## Begin Supplied material

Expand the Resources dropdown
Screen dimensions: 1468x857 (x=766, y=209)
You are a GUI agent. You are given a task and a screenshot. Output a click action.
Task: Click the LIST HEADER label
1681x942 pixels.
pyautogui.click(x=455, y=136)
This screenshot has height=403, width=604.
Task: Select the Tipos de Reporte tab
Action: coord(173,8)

## End Supplied material

Can you write out all of the rows above word for word, in the same order?

◆ Expected answer:
Expand the Resources dropdown
Screen dimensions: 1468x857 (x=766, y=209)
You are a GUI agent. You are given a task and a screenshot. Output a click action.
Task: Click the LIST HEADER label
1681x942 pixels.
pyautogui.click(x=455, y=136)
This screenshot has height=403, width=604.
Task: Select the Tipos de Reporte tab
Action: coord(173,8)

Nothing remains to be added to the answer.